[Opening SUPPLIED RECORDS section]

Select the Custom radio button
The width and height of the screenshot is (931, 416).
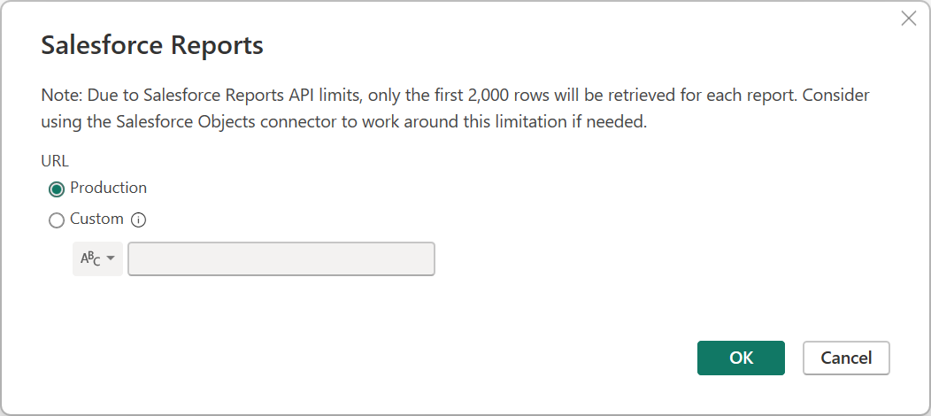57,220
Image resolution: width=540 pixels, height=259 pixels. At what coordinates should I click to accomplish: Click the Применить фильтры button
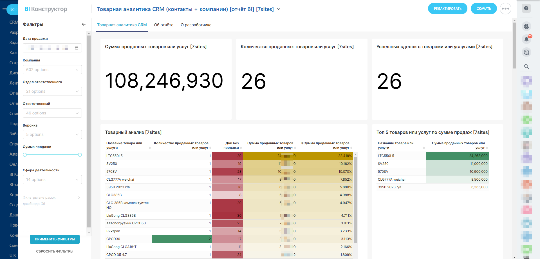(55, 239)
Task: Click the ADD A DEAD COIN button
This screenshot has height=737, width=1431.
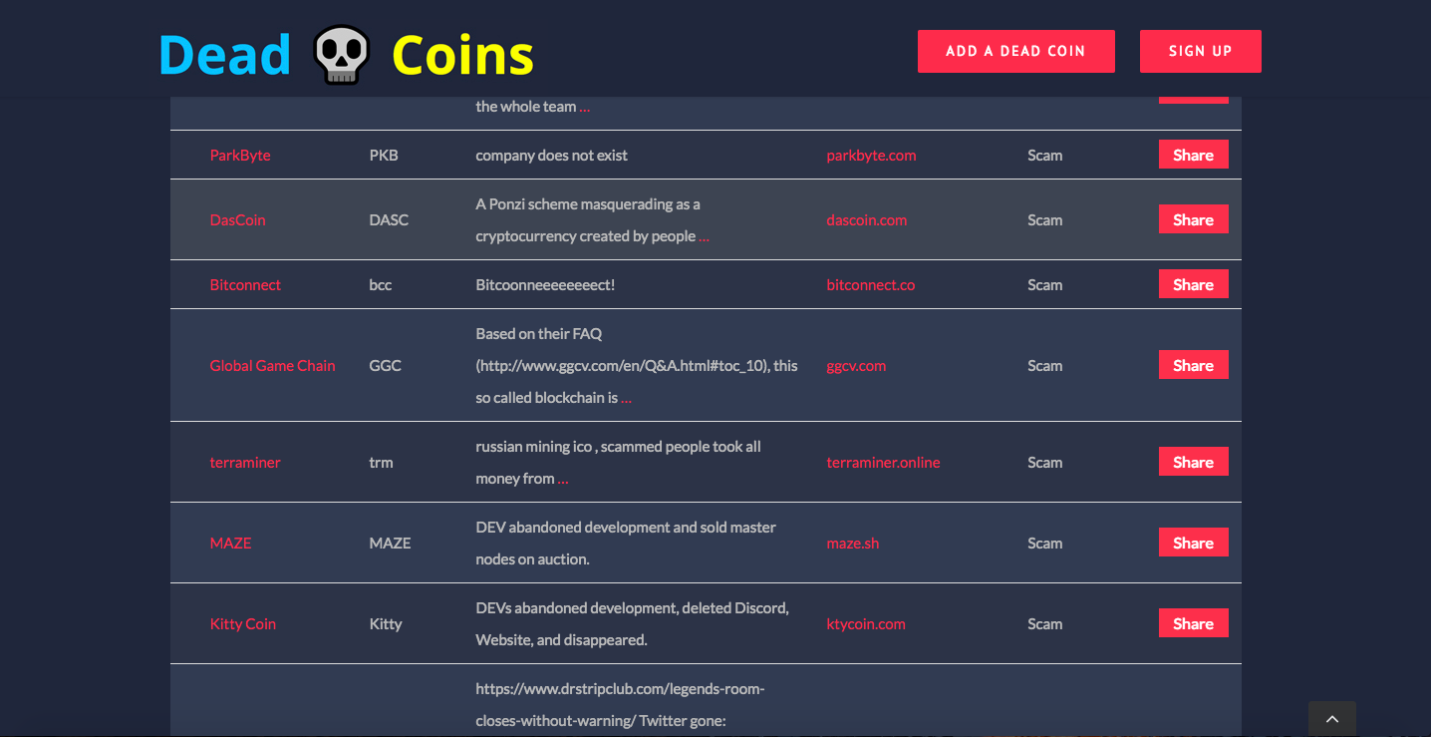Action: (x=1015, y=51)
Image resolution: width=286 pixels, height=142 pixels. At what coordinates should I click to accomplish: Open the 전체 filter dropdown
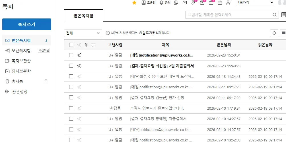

[Closing SUPPLIED RECORDS section]

» YOUR TASK: Skip the pictures and output all entries exactly.

» SOLVED PROBLEM:
Select the Custom radio button
The width and height of the screenshot is (931, 416).
57,220
Image resolution: width=540 pixels, height=259 pixels. At what coordinates should I click to accomplish: Click the Применить фильтры button
(55, 239)
Task: Click the ADD A DEAD COIN button
This screenshot has height=737, width=1431.
Action: (x=1015, y=51)
Image resolution: width=286 pixels, height=142 pixels. At what coordinates should I click to accomplish: Open the 전체 filter dropdown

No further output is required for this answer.